** begin DOCUMENT EXTRACT **

# Microscope suggestions?



## Mucho Bocho (Aug 6, 2012)

I'm looking for a microscope to be able to truly analyze what is taking place at the blade in my sharpenings. 

I can get a blade sharp to do all the tricks that have been talked about on this board. Like many others, I have almost no hair on my left arm. I'm looking for something that I can ideally attach to my mac/iphone that I can use to visually inspect the actually cutting edge more acutely. Thinking something in the 1000X range. Looking for a minimal design, I don't want a processional grade lab microscope that I have to squint/fuss with, something that I can leave fixed (not hand held) that I can use to quickly inspect the edge quickly while sharpening. You know, back and fourth, quick, quick...

** end DOCUMENT EXTRACT **
** begin STORED ROWS **

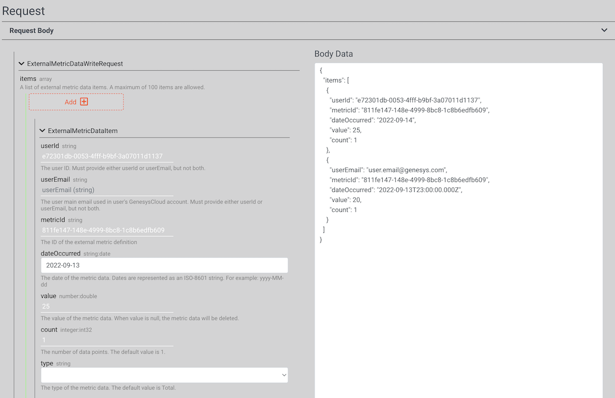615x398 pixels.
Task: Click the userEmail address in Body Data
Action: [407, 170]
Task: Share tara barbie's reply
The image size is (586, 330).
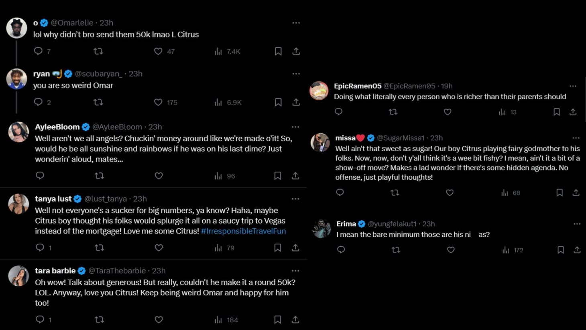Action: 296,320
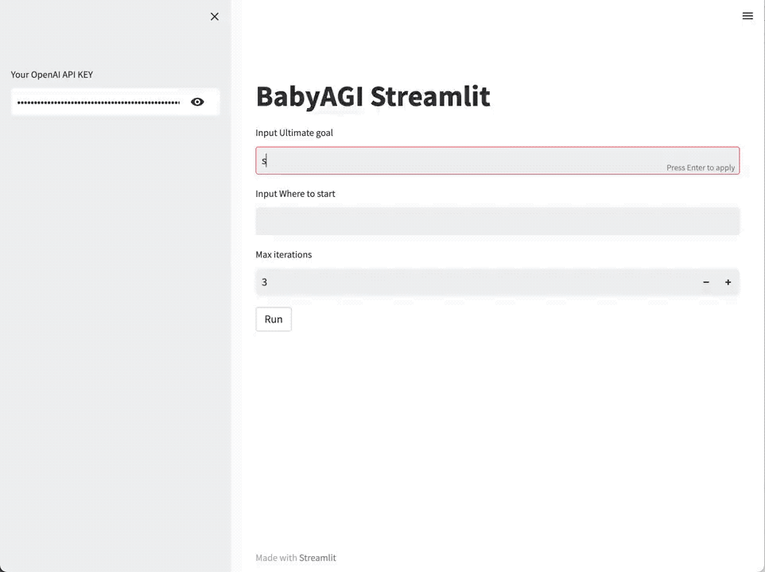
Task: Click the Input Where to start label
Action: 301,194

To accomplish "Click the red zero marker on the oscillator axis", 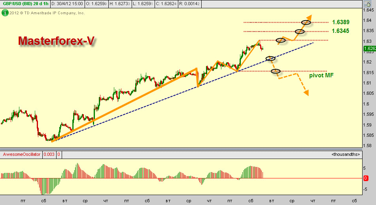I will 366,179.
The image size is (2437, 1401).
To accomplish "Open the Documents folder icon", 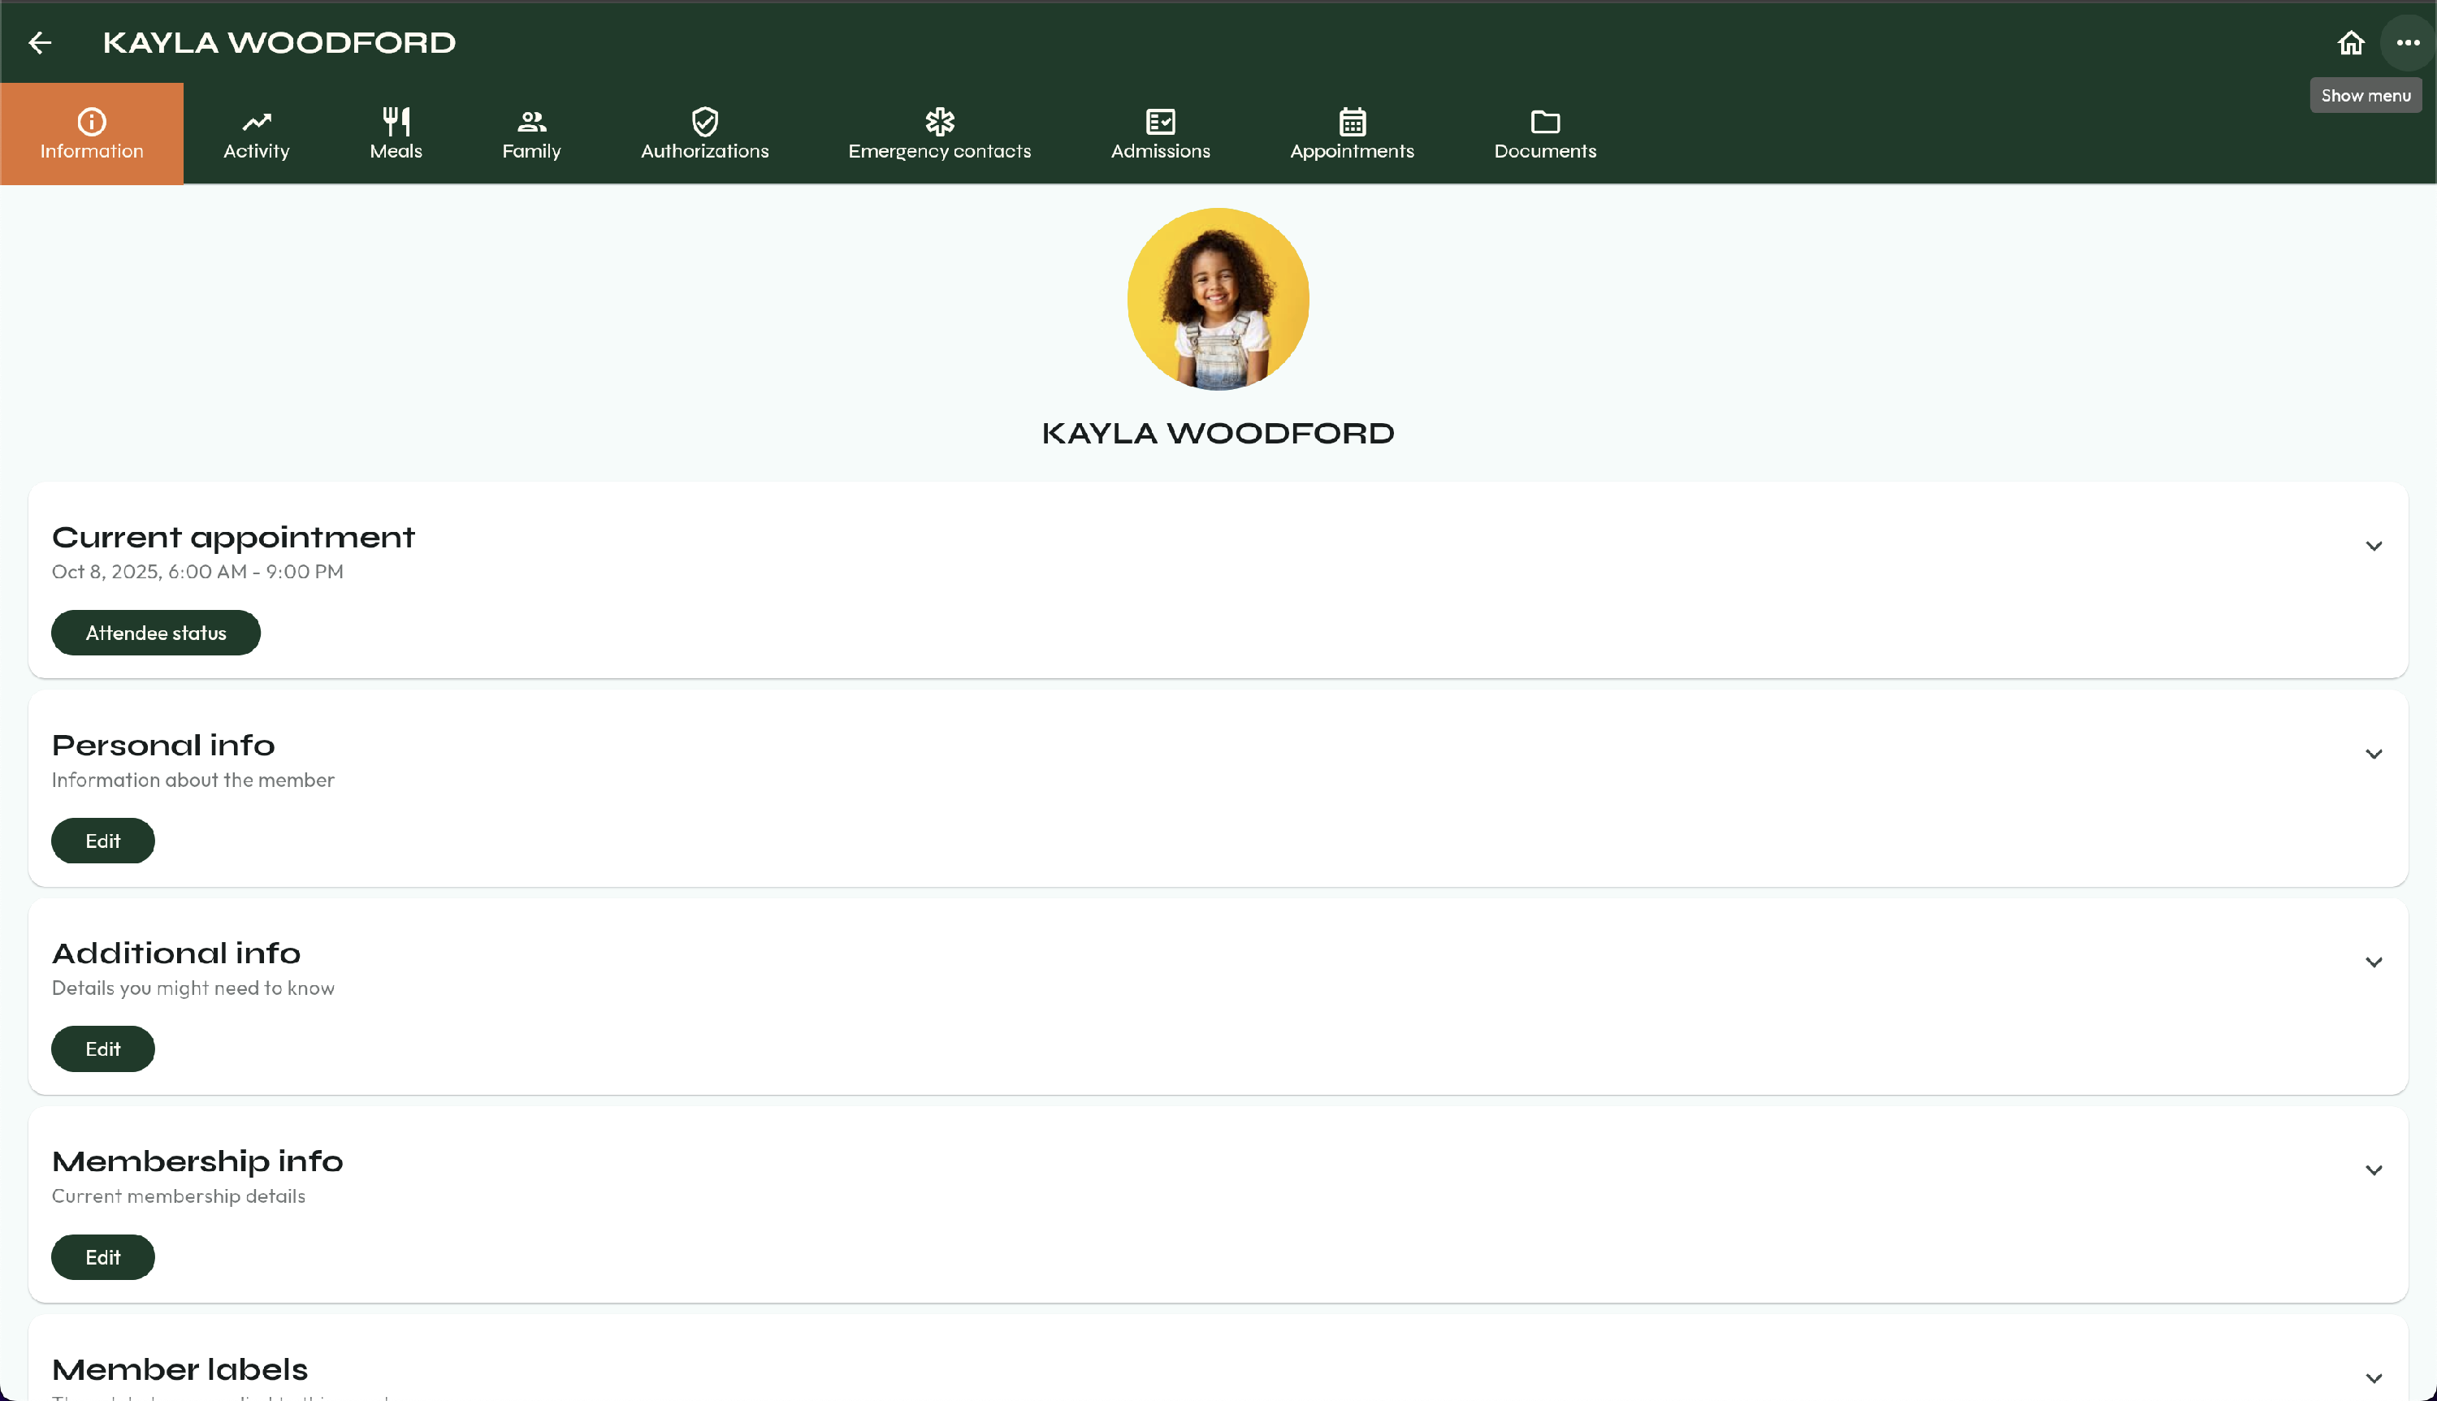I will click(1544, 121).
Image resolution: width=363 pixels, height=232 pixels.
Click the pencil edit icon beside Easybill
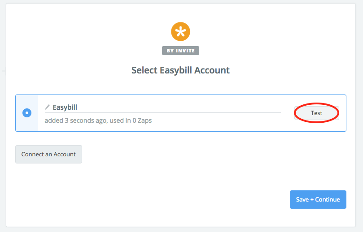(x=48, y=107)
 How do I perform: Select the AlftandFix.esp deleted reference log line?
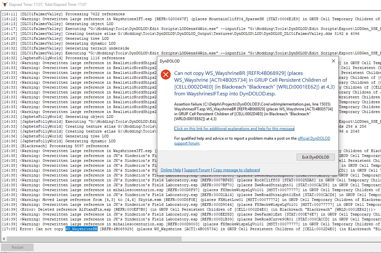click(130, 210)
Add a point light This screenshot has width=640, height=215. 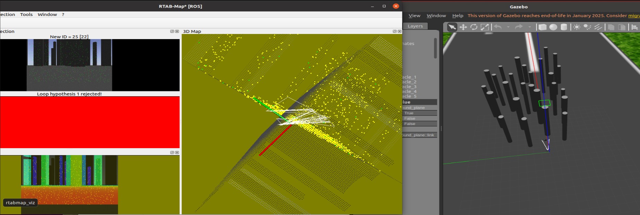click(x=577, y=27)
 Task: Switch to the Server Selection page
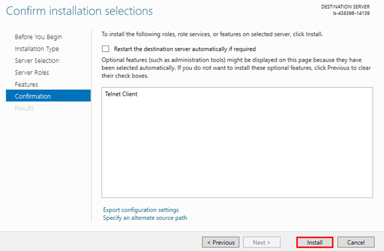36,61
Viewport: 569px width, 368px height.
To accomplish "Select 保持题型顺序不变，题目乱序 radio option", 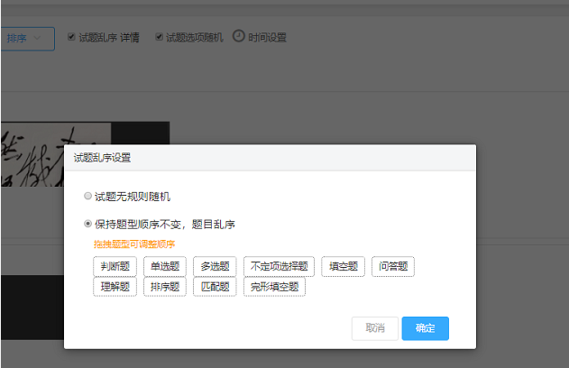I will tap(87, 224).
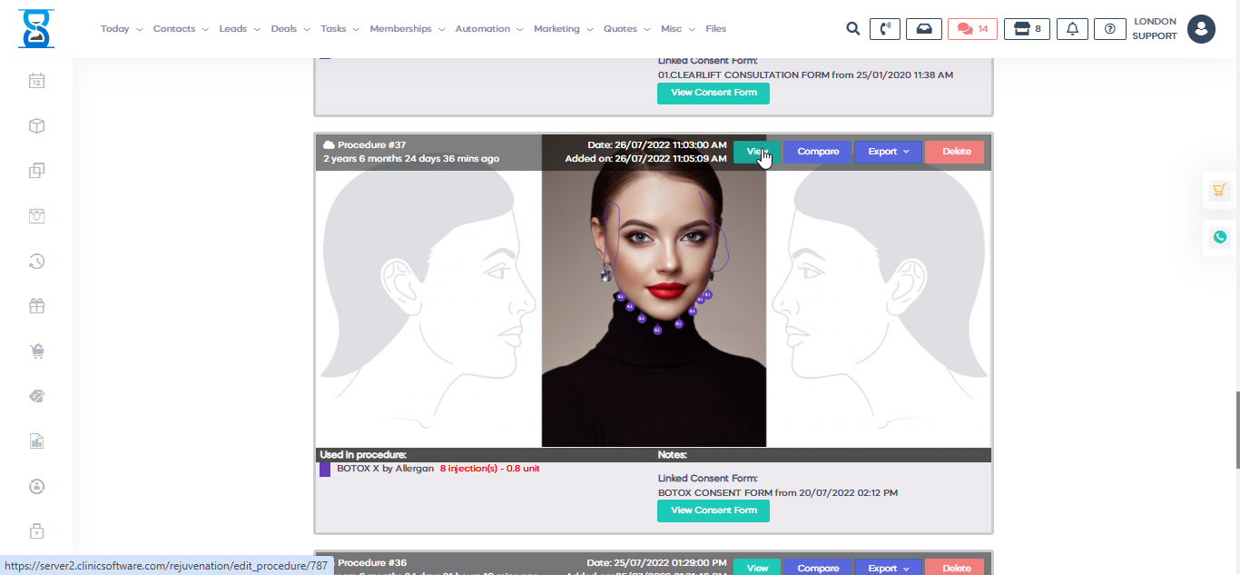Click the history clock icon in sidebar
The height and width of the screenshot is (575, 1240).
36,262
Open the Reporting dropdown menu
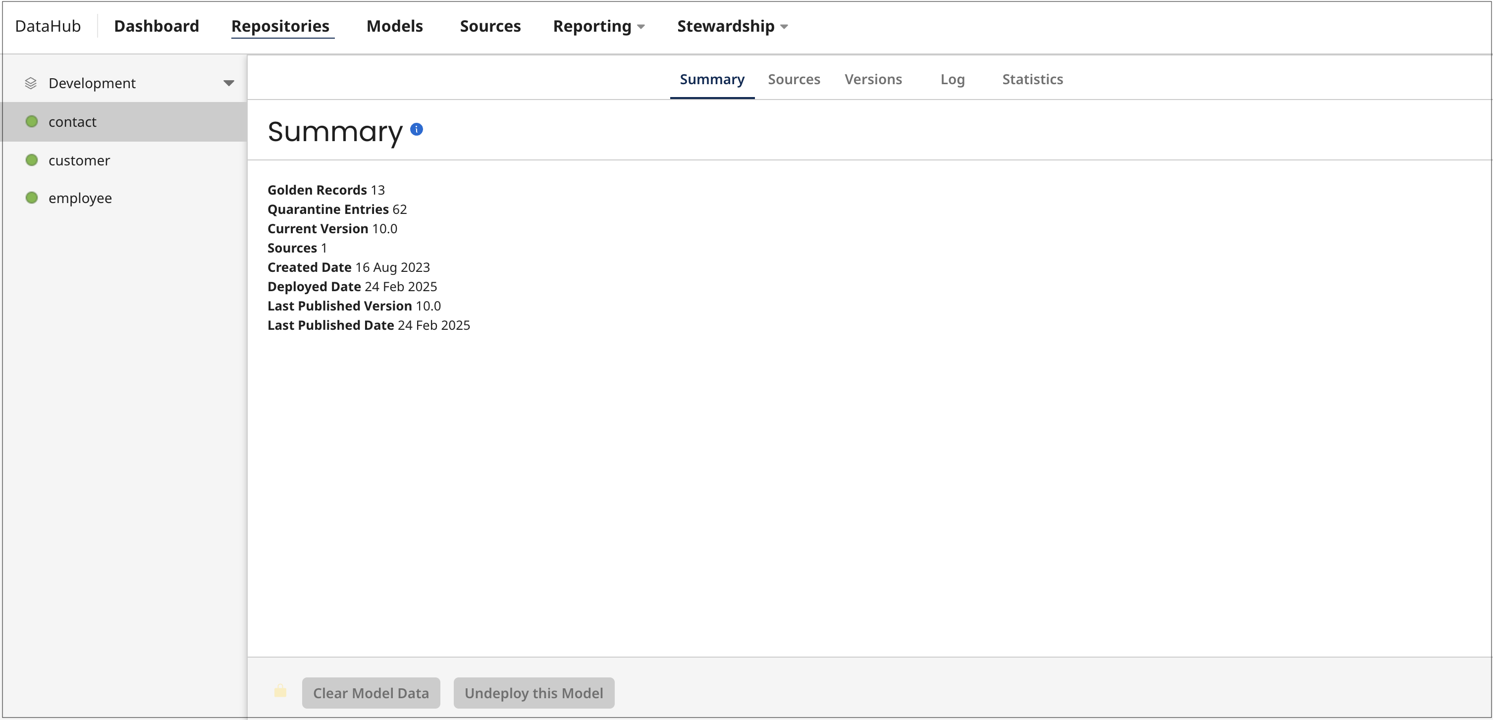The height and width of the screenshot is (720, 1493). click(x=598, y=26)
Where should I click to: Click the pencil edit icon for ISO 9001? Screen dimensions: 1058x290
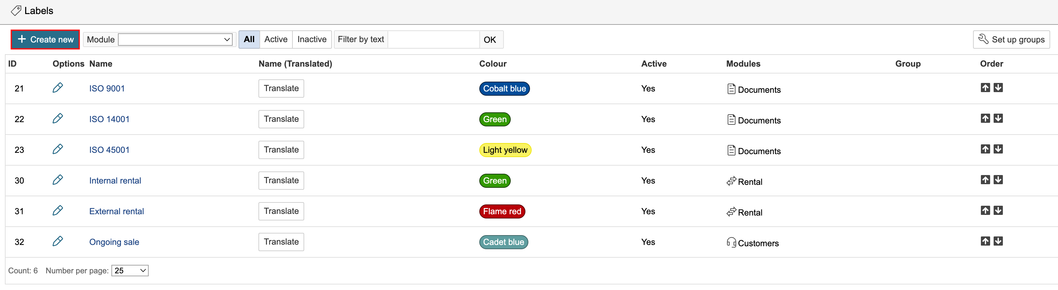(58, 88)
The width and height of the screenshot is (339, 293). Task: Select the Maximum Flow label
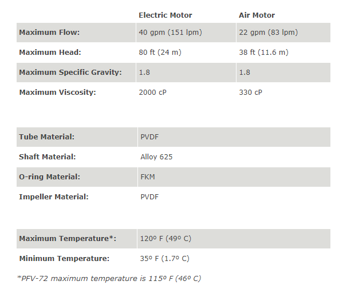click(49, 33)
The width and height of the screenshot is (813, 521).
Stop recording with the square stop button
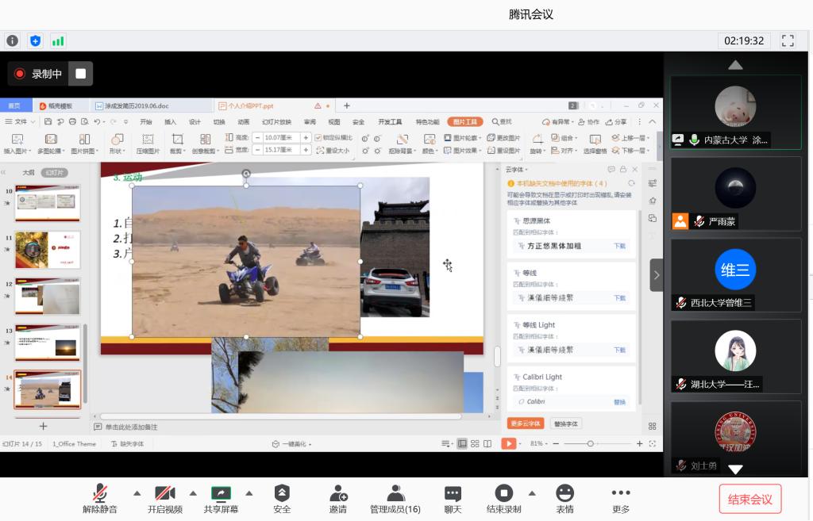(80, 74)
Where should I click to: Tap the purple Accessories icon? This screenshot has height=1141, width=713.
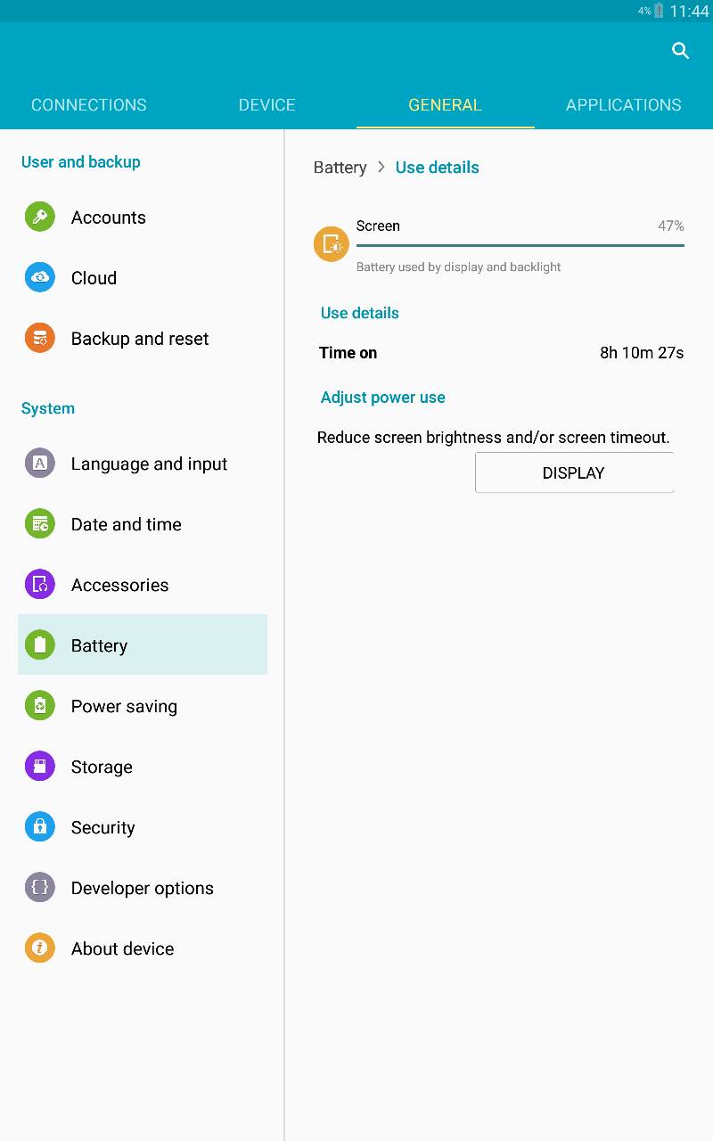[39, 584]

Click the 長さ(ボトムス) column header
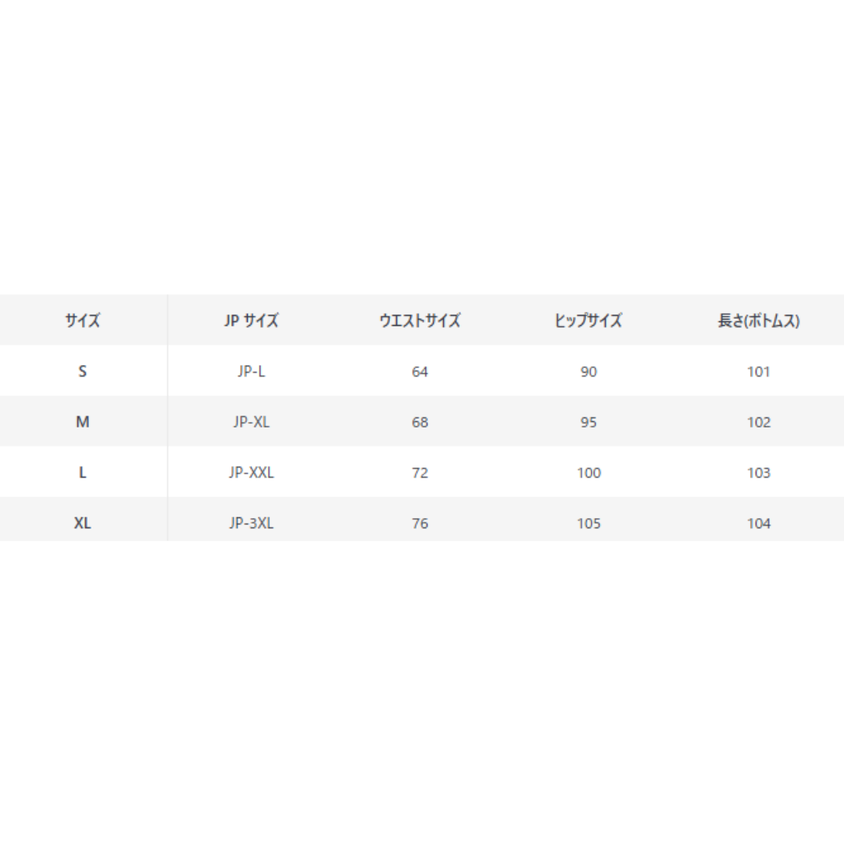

** end STORED ROWS **

§ STATED EXERCISE A:
Repeat word for word the part of the microscope thread that opens with the words containing "## Mucho Bocho" and closes with "fourth, quick, quick...".
§ STATED EXERCISE B:
Return each line of the records that contains the string "Task".
The records are unrelated to the microscope thread.

§ WRITTEN SOLUTION A:
## Mucho Bocho (Aug 6, 2012)

I'm looking for a microscope to be able to truly analyze what is taking place at the blade in my sharpenings. 

I can get a blade sharp to do all the tricks that have been talked about on this board. Like many others, I have almost no hair on my left arm. I'm looking for something that I can ideally attach to my mac/iphone that I can use to visually inspect the actually cutting edge more acutely. Thinking something in the 1000X range. Looking for a minimal design, I don't want a processional grade lab microscope that I have to squint/fuss with, something that I can leave fixed (not hand held) that I can use to quickly inspect the edge quickly while sharpening. You know, back and fourth, quick, quick...

§ WRITTEN SOLUTION B:
Task: Click the userEmail address in Body Data
Task: Share tara barbie's reply
Task: Click the Input Where to start label
 Task: Switch to the Server Selection page
The width and height of the screenshot is (339, 293). Task: Select the Maximum Flow label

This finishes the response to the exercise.